Your descent into commercial predation has been swift. In 1998, PBS first ran national commercials before and after Sesame Street. And despite shocking rates of childhood obesity, in 2003, PBS began running ads for McDonalds before and after Sesame Street. What’s next? A partnership with Philip Morris? If there’s enough money in it, why not?
Children need adults who will stand up to the commercial culture. They need adults who will put their health and development above the interests of money. It looks as though they aren’t going to find these adults at PBS any more.
Sincerely,
Gary Ruskin, executive director, Commercial Alert
<------letter ends here------>
Following is an article in today’s New York Times.
http://www.nytimes.com/2005/03/30/arts/television/30pbs.html
Bob and Barney, With a Few Words From Sponsors
By Julie Salamon
Has Big Bird sold out?
On Monday Comcast is to announce the details of its new 24-hour digital cable channel for preschoolers, which will feature Elmo, Big Bird, Barney - and commercials. PBS not only approves, but is a partner: the channel's co-owners are PBS, Sesame Workshop and HIT Entertainment, producer of "Barney and Friends" and "Bob the Builder."
"I don't like pitching products to young children and I never have," said Joan Ganz Cooney, a co-founder of Children's Television Workshop (now Sesame Workshop) and the chairwoman of the executive committee of its board. "But to some degree that is nostalgia for a time that is past. The whole society, the whole business is so commercialized, even public television. This is another way of getting PBS's excellent programming to children."
Some public television station managers worry that the Comcast deal represents a potential threat to an essential ingredient of the Public Broadcasting Service's shows for young children. "The crucial issue is providing a commercial-free haven for over-the-air delivery of children's programming as opposed to a commercial entity that is out of our control," said John Hesse, general manager of KUHT, the public television station in Houston.
The distinction between public and commercial television has become increasingly ephemeral in the last decade as traditional underwriter announcements have taken on the trappings of regular advertising. The merchandizing of popular characters like Barney and Elmo is big business. Meanwhile, technology has upended traditional ideas of what people watch and when.
The new channel "is responding to a television industry that is in revolution," said John Boland, executive vice president at public television's KQED in San Francisco. "We're moving into an environment of total audience control. This channel is just one little part of that."
Others think the revolution is not so benign. "This is a slippery slope," said Nancy Carlsson-Paige, an education professor at Lesley University in Cambridge, Mass., who has been a consultant for WGBH, the public television station in Boston. "What can prevent them from going further once they see what an inviting territory that is?"
"I don't blame PBS for this," Professor Carlsson-Paige said. "It's a society-wide problem. We aren't adequately funding public television and public programming for children. PBS doesn't have enough funds and so they are doing this."
☆ ☆ ☆ ☆ ☆
## Task set
(A) Translate this sentence from the piece on PBS and advertising into Spanish: "Children need adults who will stand up to the commercial culture."
(B) Write a continuation of the piece on PBS and advertising, starting right after its final sentence.
☆ ☆ ☆ ☆ ☆
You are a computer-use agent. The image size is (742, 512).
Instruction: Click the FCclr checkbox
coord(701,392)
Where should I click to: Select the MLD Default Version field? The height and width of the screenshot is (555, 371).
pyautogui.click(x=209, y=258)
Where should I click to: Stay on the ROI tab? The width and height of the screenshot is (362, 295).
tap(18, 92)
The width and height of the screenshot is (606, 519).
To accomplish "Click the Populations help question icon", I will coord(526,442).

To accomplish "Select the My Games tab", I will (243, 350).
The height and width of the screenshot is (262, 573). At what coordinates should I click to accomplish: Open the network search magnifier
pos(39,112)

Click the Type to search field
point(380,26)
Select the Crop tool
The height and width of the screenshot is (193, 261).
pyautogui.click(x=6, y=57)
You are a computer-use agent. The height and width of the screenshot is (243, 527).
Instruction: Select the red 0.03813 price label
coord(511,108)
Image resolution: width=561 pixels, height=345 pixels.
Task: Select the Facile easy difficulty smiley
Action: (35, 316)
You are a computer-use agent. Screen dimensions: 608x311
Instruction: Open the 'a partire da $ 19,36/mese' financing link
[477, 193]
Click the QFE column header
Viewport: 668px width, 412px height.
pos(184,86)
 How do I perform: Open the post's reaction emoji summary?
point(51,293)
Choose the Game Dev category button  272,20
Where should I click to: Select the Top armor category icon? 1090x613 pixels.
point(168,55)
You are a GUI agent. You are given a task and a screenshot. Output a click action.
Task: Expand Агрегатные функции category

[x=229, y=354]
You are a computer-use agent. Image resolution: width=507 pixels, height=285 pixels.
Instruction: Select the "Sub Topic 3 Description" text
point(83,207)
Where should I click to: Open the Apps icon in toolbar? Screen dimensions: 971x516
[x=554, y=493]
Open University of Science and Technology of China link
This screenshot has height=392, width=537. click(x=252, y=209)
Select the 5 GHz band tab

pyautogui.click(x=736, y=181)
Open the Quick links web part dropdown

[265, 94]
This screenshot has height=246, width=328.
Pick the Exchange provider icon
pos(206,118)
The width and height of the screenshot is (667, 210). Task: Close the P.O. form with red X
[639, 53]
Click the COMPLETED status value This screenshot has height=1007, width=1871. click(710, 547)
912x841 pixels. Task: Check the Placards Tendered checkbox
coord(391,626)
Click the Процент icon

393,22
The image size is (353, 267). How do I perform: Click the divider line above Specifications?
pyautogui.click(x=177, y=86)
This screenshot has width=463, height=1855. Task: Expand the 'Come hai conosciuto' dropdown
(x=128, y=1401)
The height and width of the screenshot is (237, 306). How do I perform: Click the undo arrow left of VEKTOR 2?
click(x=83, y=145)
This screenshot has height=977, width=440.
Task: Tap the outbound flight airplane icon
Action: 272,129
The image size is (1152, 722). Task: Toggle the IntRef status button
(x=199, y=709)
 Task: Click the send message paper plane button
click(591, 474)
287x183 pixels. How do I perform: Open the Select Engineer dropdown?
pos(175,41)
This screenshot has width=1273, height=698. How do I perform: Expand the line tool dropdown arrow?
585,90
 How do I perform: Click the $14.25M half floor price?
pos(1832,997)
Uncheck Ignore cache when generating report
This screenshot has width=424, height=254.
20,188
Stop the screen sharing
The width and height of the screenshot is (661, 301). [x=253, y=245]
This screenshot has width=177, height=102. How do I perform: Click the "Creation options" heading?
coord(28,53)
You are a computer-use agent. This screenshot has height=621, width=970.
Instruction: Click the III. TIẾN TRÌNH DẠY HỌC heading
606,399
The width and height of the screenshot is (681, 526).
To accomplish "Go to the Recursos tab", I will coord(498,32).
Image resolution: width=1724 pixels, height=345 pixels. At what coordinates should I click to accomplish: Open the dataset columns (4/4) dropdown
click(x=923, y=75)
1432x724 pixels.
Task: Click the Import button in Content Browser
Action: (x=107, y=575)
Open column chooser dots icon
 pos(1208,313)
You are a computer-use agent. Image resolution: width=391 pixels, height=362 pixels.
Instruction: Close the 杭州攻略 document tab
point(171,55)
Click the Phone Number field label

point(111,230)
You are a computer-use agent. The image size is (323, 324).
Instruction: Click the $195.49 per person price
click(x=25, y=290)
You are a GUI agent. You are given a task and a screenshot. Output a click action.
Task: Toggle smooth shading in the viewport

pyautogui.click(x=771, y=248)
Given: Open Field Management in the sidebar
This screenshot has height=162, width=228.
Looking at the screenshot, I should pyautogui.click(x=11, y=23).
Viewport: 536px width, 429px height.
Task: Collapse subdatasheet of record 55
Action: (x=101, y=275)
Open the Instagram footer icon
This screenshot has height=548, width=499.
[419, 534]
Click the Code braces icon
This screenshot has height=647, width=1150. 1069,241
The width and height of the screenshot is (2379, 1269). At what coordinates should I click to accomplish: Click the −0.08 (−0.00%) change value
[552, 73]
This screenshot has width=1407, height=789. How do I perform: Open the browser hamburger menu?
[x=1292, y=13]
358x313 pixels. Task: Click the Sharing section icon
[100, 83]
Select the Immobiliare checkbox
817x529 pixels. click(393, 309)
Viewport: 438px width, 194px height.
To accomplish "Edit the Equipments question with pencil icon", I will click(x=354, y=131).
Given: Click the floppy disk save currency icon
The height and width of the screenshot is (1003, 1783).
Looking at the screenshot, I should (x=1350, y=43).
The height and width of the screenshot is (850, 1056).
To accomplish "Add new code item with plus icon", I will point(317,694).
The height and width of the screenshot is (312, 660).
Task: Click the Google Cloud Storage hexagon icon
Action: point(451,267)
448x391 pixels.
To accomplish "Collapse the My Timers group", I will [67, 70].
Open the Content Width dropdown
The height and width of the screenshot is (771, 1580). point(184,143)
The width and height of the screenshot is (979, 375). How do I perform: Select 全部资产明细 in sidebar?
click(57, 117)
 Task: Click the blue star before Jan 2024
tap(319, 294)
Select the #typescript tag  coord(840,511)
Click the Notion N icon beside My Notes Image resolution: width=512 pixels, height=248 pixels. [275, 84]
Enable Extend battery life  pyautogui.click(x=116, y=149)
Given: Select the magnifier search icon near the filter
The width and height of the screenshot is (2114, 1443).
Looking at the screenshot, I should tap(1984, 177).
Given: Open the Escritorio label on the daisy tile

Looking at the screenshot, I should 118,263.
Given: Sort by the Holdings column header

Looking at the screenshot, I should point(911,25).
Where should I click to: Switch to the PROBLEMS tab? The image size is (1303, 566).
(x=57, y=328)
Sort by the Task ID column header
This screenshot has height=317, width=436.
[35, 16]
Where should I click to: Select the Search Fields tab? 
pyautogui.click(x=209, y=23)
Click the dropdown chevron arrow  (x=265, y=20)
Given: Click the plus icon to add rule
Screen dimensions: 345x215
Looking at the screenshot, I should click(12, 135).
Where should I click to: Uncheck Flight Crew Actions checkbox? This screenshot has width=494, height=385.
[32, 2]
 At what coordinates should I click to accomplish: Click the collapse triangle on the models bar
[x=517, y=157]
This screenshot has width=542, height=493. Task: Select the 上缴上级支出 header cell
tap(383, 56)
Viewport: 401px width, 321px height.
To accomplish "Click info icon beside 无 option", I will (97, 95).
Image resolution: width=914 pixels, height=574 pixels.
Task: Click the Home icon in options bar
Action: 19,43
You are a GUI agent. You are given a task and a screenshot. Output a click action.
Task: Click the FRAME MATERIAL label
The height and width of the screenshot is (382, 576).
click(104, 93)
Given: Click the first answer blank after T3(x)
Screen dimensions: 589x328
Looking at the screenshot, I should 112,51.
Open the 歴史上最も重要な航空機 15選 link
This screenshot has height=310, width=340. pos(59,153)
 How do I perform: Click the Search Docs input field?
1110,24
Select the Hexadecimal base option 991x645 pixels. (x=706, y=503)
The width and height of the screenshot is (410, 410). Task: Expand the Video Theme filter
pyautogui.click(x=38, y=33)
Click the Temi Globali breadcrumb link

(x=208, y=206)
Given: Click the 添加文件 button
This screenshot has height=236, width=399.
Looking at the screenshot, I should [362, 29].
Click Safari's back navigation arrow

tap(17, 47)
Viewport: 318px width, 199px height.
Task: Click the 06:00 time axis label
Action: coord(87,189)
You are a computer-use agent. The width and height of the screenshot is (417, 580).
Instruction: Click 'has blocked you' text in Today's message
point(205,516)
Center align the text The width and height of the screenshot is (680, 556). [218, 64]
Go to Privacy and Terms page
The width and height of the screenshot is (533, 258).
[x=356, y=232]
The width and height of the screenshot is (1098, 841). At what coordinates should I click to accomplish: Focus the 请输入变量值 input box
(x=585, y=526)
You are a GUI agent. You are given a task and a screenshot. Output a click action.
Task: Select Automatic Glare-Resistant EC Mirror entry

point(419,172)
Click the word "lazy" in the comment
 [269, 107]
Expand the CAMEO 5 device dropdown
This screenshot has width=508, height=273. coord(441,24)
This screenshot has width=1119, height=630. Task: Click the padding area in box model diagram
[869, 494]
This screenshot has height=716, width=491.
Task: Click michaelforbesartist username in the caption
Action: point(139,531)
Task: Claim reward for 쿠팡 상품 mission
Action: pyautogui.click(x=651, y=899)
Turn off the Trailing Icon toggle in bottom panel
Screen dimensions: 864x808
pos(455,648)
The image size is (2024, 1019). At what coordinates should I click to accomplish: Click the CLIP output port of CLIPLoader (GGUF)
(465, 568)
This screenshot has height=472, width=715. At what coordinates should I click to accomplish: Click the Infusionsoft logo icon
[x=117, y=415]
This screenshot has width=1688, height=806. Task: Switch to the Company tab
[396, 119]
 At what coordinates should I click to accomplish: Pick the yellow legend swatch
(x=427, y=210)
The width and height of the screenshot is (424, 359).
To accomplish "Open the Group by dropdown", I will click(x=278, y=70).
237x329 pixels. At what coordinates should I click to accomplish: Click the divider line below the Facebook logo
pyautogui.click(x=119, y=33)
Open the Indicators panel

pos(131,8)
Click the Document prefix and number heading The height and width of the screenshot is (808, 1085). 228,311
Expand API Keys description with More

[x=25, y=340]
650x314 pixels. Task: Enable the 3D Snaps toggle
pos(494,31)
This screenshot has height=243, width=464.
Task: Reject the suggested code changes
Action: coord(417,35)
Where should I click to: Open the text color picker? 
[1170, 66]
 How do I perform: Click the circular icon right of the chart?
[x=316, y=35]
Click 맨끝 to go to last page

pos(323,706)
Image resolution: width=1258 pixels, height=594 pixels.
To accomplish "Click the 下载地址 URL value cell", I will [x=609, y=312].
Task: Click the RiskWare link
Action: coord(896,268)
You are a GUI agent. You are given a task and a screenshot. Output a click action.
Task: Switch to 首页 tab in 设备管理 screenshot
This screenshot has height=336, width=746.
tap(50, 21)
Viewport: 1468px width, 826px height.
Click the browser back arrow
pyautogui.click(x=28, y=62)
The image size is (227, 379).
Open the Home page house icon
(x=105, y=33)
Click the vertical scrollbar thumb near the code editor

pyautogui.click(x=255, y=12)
☆ ☆ ☆ ☆ ☆
## Answers in order
(A) Los niños necesitan adultos que hagan frente a la cultura comercial.

(B)
Public television stations will continue to operate their usual children's programming schedules, and provide the premiere runs of "Sesame Street" and other familiar shows. But these schedules vary market to market and are limited, Ms. Cooney of Sesame Workshop said. "If you don't have children around, as I do grandchildren, I don't think it's understood how difficult it is to get a schedule of little children's programming when you need it," she said.
Local public television stations must decide whether they also want to be affiliated with the new channel. That would mean promoting the channel as well as giving up any digital channels providing preschool programming that they might be operating locally without advertising.
KUHT in Houston decided not to affiliate. "The spots that are going to run on the commercial channel are outright commercials, product endorsements, superlatives, all that sort of thing, which we don't have on our underwriting spots on our channel," Mr. Hesse, the station manager, said. "I have some concern about pointing our viewers toward a commercial station when we have touted ourselves as a safe haven from commercial programming."
KQED in San Francisco has signed on, even though it already operates a digital cable channel called KQED Kids. That channel will no longer carry preschool programming. "We plan to redirect it to kids who are too old for 'Barney' and 'Teletubbies,' " Mr. Boland said.
Comcast and its partners, which announced the deal in October, plan to provide details - including the channel's name - on Monday at the annual trade show of the National Cable and Telecommunications Association.
The digital channel that will provide a 24-hour diet of PBS-branded children's-show reruns won't begin until this fall. On Monday, however, Comcast will begin a video-on-demand service containing 50 hours of reruns of "Bob the Builder," "Thomas & Friends," "Angelina Ballerina" and "Sesame Street."
The video-on-demand programs will come commercial-free, at least at the beginning, a Comcast spokeswoman said. On the 24-hour channel, however, commercials will appear before and after the programs, though not during them.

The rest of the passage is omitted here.